For example, the surface 174 can have some physical structures 192
like grooves or rods as shown in FIG. 9a. The surface 174 can have
some physical structures 194 like holes or dents as shown in FIG.
9b. The surface 174 can have some physical structures 196 formed
from stacked beads as shown in FIG. 9c. The surface 174 can have
some hair-like physical structures 198 as shown in FIG. 9d. In
addition to the functional groups on the synthetic beads that
attract mineral particles to the bead surface, the physical
structures can help trapping the mineral particles on the bead
surface. The surface 174 can be configured to be a honeycomb
surface or sponge-like surface for trapping the mineral particles
and/or increasing the contacting surface.
[0084] It should also be noted that the synthetic beads of the
present invention can be realized by a different way to achieve the
same goal. Namely, it is possible to use a different means to
attract the mineral particles to the surface of the synthetic
beads. For example, the surface of the polymer beads, shells can be
functionalized with a hydrophobic chemical molecule or compound.
The synthetic beads and/or engineered collection media can be made
of a polymer. The term "polymer" in this specification means a
large molecule made of many units of the same or similar structure
linked together. Furthermore, the polymer can be naturally
hydrophobic or functionalized to be hydrophobic. Some polymers
having a long hydrocarbon chain or silicon-oxygen backbone, for
example, tend to be hydrophobic. Hydrophobic polymers include
polystyrene, poly(d,l-lactide), poly(dimethylsiloxane),
polypropylene, polyacrylic, polyethylene, etc. The bubbles or
beads, such as synthetic bead 170 can be made of glass to be coated
with hydrophobic silicone polymer including polysiloxanates so that
the bubbles or beads become hydrophobic. The bubbles or beads can
be made of metal to be coated with silicone alkyd copolymer, for
example, so as to render the bubbles or beads hydrophobic. The
bubbles or beads can be made of ceramic to be coated with
fluoroalkylsilane, for example, so as to render the bubbles and
beads hydrophobic. The bubbles or beads can be made of hydrophobic
polymers, such as polystyrene and polypropylene to provide a
hydrophobic surface. The wetted mineral particles attached to the
hydrophobic synthetic bubble or beads can be released thermally,
ultrasonically, electromagnetically, mechanically or in a low pH
environment.
[0085] The multiplicity of hollow objects, bodies, elements or
structures may include hollow cylinders or spheres, as well as
capillary tubes, or some combination thereof. The scope of the
invention is not intended to be limited to the type, kind or
geometric shape of the hollow object, body, element or structure or
the uniformity of the mixture of the same.

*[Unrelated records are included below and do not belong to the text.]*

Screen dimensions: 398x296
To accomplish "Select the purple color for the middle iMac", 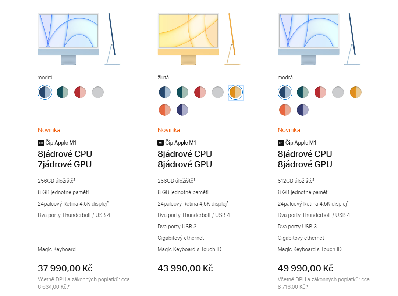I will coord(182,110).
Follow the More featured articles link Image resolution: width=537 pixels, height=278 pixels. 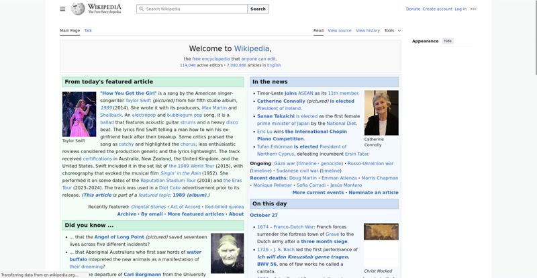(x=195, y=214)
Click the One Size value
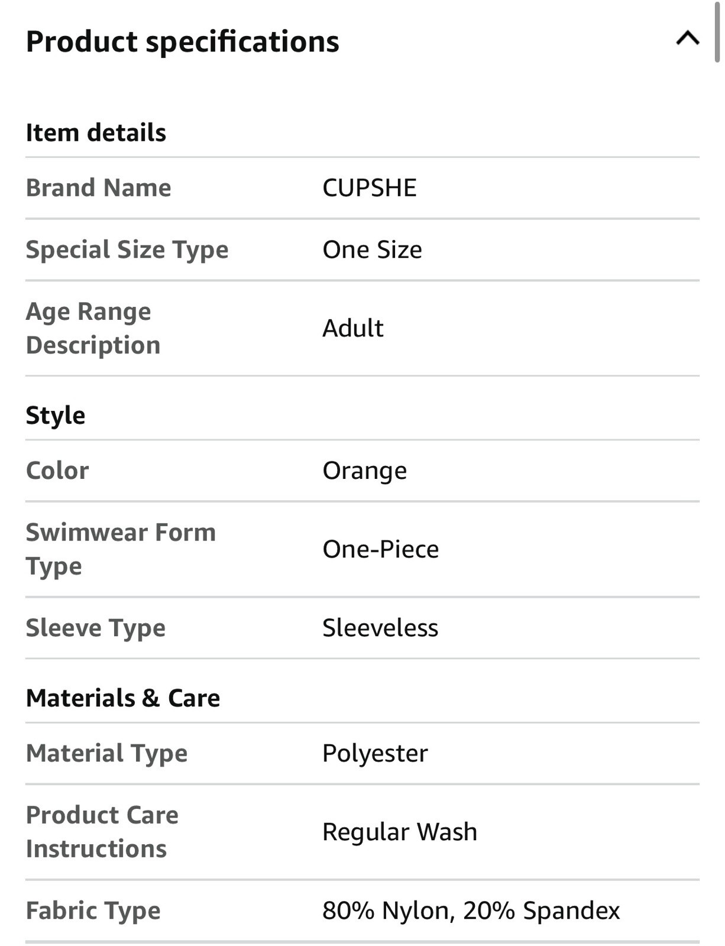Viewport: 725px width, 946px height. 372,250
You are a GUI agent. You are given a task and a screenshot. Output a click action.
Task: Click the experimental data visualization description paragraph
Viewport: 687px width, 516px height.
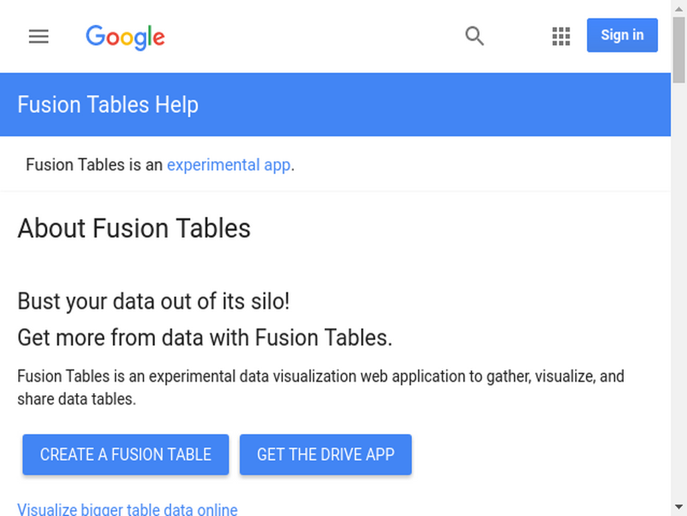(x=321, y=388)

[0086] FIG. 10 shows a picture of some mineral laden media 170
having a plurality of mineral particles 172 attached to the surface
of engineered collection media 174. Here the engineered collection
media 174 take the form of synthetic beads of a spherical
shape.
Three Dimensional Functionalized Open-Network Structure for
Selective Separation of Mineral Particles in an Aqueous System
[0087] In general, the mineral processing industry has used
flotation as a means of recovering valuable minerals. This process
uses small air bubbles injected into a cell containing the mineral
and slurry whereby the mineral attaches to the bubble and is
floated to the surface. This process leads to separating the
desired mineral from the gangue material. Alternatives to air
bubbles have been proposed where small spheres with proprietary
polymer coatings are instead used. This disclosure proposes a new
and novel media type with a number of advantages.
[0088] One disadvantage of spherical shaped recovery media such as
a bubble, is that it possesses a poor surface area to volume ratio.
Surface area is an important property in the mineral recovery
process because it defines the amount of mass that can be captured
and recovered. High surface area to volume ratios allows higher
recovery per unit volume of media added to a cell. As illustrated
in FIG. 8e, open-cell foam and sponge-like material can be as
engineered collection media. Open cell or reticulated foam offers
an advantage over other media shapes such as the sphere by having
higher surface area to volume ration. Applying a functionalized
polymer coating that promotes attachment of mineral to the foam
"network" enables higher recovery rates and improved recovery of
less liberated mineral when compared to the conventional process.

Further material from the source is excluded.